What this task involves —
Starting at the line below holding "The height and width of the screenshot is (110, 166)." and stopping at the line holding "Screen dimensions: 554x346", print every line exactly, both ends included, and leave the rest out.

(Saved entries)
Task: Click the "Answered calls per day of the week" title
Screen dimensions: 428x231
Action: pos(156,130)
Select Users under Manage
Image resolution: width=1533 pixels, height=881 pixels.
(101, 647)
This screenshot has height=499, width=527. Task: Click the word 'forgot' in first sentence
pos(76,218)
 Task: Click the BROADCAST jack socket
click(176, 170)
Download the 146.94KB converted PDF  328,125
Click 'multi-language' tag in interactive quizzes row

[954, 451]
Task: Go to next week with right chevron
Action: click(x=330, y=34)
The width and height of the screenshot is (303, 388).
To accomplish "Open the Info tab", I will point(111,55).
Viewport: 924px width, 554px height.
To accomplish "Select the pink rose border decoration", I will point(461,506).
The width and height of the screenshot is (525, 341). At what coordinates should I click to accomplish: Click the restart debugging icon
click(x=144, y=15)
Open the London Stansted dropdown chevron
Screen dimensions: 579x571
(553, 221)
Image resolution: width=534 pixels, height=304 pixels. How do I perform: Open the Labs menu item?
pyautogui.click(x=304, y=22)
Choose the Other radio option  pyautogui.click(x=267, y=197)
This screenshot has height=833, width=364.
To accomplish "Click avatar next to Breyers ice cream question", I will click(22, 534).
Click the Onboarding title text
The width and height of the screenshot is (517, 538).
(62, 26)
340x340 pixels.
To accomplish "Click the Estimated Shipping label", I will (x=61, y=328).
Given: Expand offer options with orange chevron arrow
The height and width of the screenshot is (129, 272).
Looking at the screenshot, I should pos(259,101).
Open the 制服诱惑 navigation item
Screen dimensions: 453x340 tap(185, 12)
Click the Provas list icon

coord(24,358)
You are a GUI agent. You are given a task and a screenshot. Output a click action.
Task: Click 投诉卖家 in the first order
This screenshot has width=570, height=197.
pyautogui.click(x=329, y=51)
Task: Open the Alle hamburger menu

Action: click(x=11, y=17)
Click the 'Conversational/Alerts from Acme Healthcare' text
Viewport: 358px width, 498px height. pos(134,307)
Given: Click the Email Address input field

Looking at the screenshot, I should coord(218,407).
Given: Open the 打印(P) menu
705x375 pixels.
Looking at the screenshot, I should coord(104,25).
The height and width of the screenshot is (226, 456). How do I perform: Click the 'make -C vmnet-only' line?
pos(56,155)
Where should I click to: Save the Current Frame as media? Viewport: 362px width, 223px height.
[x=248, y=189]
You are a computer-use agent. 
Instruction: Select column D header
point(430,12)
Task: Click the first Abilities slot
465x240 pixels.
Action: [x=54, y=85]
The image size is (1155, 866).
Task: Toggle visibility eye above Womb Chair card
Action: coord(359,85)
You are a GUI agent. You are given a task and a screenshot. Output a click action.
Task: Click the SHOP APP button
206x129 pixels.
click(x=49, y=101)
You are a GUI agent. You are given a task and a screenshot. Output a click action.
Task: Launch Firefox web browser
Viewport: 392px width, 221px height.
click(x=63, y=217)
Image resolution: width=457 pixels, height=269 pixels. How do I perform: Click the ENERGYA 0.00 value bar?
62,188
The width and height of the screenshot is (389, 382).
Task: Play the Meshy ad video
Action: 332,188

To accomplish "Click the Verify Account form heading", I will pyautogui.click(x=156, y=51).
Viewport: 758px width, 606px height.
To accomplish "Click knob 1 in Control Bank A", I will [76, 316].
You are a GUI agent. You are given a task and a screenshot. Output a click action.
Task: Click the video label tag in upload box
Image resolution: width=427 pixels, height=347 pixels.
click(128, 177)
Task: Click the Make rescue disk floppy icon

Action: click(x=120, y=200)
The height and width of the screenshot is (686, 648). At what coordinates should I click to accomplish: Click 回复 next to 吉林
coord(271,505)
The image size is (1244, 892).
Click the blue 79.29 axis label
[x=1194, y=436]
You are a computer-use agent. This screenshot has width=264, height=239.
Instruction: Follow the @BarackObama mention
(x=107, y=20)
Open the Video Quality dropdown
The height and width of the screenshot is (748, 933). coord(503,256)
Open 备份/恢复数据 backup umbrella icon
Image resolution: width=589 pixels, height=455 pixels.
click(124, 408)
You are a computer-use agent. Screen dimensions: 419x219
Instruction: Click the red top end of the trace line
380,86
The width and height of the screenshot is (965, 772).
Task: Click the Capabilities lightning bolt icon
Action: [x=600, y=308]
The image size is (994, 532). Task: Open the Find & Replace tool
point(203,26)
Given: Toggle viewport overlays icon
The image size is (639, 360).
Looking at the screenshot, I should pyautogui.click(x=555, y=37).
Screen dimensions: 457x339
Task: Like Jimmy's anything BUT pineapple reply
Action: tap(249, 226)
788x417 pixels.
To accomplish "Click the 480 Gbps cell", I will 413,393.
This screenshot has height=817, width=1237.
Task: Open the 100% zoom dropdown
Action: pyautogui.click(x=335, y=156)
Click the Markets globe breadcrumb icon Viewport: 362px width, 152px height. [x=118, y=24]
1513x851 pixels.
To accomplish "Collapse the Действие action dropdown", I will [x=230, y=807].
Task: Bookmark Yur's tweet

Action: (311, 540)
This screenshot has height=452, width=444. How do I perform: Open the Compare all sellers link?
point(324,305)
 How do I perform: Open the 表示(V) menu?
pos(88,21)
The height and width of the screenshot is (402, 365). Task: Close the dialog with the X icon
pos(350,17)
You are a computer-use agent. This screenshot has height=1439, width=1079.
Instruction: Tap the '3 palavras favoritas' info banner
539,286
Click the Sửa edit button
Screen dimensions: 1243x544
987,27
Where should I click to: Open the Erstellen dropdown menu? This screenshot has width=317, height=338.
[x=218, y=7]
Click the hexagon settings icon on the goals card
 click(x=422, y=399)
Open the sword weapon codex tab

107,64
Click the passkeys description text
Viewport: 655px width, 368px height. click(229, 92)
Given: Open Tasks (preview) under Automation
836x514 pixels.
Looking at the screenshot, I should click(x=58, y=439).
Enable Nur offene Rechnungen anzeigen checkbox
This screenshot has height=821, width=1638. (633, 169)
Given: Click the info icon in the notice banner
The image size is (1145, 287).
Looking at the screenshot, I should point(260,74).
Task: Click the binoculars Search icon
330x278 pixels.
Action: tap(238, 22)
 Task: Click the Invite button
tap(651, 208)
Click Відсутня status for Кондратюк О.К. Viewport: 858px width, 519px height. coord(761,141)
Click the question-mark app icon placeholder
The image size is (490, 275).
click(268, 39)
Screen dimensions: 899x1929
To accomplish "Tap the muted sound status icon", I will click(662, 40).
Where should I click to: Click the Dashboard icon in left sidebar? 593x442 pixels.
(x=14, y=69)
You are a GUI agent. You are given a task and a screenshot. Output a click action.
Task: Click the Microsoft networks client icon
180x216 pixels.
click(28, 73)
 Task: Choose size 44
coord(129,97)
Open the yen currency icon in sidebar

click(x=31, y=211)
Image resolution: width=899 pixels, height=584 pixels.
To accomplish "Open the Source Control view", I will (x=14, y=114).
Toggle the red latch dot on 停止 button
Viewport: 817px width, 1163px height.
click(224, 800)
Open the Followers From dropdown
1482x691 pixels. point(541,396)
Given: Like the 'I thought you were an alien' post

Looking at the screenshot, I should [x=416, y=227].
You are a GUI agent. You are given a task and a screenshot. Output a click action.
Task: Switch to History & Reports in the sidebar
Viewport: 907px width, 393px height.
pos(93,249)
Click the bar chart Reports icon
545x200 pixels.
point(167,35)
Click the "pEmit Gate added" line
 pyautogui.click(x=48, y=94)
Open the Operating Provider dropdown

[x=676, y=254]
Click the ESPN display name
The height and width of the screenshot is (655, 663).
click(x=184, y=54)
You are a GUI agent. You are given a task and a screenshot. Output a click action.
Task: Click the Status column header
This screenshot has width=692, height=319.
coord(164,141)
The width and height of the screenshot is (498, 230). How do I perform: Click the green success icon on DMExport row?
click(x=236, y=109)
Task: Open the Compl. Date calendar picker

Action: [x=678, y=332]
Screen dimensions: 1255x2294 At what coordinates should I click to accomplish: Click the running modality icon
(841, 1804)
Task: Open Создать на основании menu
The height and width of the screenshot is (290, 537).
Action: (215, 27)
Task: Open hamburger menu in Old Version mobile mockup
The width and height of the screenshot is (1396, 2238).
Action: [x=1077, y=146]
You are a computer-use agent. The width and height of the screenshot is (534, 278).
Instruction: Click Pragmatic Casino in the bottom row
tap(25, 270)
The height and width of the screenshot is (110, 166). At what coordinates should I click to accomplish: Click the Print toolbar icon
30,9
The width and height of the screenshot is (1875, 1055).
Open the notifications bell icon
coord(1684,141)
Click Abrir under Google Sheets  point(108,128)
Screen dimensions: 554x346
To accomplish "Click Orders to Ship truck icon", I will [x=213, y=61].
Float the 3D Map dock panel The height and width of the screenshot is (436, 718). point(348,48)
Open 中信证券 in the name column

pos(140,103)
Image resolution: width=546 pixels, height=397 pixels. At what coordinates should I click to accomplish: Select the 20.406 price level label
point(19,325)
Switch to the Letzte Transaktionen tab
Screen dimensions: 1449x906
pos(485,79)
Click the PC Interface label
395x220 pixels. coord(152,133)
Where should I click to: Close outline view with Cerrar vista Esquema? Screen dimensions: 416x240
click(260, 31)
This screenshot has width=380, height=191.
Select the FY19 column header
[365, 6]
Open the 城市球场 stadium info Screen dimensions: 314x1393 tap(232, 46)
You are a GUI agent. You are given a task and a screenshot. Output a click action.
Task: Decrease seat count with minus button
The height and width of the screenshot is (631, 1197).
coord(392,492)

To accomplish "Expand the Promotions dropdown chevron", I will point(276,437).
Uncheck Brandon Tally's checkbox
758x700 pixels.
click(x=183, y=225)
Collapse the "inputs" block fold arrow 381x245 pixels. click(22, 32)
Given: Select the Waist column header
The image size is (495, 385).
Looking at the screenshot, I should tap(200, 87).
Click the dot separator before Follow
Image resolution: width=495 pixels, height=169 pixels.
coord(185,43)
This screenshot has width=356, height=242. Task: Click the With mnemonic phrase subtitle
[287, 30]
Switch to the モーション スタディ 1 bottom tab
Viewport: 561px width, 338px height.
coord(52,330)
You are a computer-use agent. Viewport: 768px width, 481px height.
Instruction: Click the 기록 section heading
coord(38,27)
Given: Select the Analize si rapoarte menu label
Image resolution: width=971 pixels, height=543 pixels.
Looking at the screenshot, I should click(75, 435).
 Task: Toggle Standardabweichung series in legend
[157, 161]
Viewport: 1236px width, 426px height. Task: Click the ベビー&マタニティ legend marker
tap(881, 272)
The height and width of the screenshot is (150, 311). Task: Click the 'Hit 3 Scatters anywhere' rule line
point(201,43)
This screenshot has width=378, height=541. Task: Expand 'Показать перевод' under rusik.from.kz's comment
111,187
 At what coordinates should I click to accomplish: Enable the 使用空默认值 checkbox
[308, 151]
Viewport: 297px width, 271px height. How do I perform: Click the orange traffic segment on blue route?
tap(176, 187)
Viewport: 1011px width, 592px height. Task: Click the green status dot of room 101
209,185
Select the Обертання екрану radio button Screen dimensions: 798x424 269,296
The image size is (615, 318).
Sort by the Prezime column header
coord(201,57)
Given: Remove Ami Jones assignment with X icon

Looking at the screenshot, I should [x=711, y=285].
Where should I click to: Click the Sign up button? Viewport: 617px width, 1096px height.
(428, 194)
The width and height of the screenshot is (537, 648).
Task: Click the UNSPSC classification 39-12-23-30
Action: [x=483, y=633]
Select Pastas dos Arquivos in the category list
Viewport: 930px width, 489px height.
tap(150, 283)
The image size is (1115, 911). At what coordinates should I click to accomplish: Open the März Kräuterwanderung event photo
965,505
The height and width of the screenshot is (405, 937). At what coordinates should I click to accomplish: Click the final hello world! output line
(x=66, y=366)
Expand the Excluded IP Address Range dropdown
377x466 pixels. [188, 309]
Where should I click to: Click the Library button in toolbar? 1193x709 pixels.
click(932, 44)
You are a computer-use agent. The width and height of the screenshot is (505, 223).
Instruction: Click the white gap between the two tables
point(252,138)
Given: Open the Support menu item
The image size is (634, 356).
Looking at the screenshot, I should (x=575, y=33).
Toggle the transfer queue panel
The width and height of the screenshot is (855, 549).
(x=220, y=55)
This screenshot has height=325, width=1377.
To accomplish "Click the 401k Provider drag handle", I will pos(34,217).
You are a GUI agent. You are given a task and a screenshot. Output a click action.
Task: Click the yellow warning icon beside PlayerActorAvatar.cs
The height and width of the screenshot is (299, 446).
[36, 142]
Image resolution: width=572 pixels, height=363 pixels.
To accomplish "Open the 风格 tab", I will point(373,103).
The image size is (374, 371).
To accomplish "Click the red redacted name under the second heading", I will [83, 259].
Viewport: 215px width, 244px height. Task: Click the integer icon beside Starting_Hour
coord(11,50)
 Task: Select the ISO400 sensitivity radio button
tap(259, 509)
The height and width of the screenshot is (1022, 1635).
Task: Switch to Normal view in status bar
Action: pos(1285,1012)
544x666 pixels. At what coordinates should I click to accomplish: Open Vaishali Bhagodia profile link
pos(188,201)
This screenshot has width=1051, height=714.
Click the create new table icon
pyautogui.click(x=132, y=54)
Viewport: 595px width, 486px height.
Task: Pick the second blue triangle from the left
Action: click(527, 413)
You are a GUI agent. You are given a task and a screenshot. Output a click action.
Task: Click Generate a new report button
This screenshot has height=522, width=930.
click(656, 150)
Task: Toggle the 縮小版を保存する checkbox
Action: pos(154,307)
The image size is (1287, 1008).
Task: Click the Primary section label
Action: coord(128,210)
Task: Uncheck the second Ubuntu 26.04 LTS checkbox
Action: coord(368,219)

Written answer —
The height and width of the screenshot is (110, 166). At what coordinates should I click to accomplish: Click the Print toolbar icon
30,9
The width and height of the screenshot is (1875, 1055).
Open the notifications bell icon
coord(1684,141)
Click Abrir under Google Sheets  point(108,128)
Screen dimensions: 554x346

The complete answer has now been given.